Exercise aim -
Your task is to copy the stretch of lines in the records below that begins with the line containing "Viewport: 1343px width, 669px" and ends with the line containing "Task: Click the word", exactly as written, with nothing added.

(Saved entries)
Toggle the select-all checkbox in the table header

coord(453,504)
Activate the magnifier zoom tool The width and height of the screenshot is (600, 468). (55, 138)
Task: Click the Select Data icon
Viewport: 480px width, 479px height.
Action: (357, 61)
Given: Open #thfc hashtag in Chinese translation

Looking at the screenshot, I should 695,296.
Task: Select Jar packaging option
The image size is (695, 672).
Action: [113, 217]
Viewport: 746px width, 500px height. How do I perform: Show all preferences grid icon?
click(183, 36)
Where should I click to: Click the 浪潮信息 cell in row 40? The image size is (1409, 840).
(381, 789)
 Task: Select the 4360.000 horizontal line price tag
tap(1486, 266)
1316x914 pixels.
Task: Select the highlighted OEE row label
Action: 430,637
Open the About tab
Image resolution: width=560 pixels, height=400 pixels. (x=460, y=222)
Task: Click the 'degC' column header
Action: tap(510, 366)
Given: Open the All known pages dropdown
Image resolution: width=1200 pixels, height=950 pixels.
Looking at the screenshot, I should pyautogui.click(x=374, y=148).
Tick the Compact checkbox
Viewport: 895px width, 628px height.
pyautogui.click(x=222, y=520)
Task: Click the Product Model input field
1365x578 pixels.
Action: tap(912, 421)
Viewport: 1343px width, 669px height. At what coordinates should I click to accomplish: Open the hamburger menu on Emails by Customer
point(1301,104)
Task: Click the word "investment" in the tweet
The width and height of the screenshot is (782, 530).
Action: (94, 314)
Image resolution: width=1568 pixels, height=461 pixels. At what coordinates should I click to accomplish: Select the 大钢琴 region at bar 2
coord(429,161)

Output of the exercise -
Viewport: 1343px width, 669px height. At what coordinates should I click to accomplish: Open the hamburger menu on Emails by Customer
point(1301,104)
Task: Click the word "investment" in the tweet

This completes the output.